DIRECTIVE> Rewrite the records from their first line through the line containing "point(84,69)", requests included, and adjust every coordinate in the answers by -113.

DATA SUPPLIED>
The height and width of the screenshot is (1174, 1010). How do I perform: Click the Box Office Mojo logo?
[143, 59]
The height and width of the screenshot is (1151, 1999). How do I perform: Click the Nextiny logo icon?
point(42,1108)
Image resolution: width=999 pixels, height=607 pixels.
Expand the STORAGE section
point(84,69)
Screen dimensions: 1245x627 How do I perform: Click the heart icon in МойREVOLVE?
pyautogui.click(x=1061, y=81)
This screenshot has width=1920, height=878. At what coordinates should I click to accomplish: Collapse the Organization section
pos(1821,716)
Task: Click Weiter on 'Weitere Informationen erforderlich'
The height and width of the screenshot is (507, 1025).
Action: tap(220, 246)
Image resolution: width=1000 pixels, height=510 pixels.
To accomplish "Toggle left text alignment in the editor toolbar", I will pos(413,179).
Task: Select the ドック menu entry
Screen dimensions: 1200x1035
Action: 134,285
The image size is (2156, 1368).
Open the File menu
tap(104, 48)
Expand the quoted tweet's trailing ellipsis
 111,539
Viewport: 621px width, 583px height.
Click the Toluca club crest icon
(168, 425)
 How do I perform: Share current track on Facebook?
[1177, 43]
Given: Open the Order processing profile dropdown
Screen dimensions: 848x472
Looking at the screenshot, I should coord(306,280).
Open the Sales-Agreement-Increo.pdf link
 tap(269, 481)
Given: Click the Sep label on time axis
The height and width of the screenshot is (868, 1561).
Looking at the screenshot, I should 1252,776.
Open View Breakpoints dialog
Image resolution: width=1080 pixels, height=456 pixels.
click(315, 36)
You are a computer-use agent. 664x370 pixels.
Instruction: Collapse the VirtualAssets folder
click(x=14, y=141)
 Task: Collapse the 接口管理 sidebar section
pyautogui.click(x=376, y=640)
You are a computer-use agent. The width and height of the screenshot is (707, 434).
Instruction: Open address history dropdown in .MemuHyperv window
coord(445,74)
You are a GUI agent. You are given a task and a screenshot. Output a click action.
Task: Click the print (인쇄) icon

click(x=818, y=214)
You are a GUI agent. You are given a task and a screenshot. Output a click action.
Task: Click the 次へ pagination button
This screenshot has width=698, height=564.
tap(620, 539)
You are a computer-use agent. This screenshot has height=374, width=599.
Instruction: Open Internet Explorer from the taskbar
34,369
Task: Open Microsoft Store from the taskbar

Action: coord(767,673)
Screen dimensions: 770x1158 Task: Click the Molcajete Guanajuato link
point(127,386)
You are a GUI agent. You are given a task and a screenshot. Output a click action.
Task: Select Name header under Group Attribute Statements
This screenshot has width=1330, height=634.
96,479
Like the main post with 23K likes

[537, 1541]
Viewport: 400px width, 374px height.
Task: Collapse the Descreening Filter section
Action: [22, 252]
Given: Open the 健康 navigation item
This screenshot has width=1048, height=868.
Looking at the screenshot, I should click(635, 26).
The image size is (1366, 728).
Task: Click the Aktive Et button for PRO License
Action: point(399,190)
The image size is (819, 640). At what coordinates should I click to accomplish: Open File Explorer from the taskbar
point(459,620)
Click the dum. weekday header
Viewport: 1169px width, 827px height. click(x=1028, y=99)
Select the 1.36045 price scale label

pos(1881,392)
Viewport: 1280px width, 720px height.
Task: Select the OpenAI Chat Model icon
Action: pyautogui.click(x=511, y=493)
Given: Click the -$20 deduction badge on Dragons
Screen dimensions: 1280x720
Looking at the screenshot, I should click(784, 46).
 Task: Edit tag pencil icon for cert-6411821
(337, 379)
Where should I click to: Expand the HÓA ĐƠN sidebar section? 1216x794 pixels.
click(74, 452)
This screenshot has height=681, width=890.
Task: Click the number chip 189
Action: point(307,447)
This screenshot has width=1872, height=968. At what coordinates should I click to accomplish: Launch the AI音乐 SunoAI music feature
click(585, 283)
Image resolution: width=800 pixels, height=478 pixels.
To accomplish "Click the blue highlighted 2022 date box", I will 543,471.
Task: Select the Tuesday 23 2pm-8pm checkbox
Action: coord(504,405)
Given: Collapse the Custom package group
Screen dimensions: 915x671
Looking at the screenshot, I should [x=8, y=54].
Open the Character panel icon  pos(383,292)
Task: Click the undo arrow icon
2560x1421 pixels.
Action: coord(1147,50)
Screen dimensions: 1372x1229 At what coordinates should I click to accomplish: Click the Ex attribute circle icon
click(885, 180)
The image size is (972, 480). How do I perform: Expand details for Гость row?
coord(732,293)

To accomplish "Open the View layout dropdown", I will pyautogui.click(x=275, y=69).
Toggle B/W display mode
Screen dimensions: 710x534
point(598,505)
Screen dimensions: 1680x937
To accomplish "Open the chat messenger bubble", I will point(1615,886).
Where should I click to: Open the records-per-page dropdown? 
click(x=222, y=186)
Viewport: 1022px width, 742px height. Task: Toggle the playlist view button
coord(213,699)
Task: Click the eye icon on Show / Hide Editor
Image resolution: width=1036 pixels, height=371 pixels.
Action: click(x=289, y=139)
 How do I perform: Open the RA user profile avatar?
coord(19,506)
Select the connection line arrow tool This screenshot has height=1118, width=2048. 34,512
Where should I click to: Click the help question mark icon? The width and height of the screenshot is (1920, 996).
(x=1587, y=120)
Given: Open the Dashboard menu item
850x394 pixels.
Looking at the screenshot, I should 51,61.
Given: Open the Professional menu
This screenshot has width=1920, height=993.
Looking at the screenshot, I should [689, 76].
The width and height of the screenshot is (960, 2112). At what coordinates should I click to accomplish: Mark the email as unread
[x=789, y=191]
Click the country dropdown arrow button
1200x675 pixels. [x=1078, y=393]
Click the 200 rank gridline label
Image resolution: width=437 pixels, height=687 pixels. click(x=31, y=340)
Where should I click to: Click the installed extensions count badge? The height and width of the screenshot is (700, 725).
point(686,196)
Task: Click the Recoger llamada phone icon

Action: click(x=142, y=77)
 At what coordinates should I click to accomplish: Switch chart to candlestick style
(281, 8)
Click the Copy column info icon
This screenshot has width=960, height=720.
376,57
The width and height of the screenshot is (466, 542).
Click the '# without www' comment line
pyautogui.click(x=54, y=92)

COMPLETE OUTPUT>
The height and width of the screenshot is (1174, 1010). How do I perform: Click the Box Office Mojo logo?
[30, -54]
The height and width of the screenshot is (1151, 1999). How do I perform: Click the Nextiny logo icon?
point(-71,995)
Image resolution: width=999 pixels, height=607 pixels.
Expand the STORAGE section
point(-29,-44)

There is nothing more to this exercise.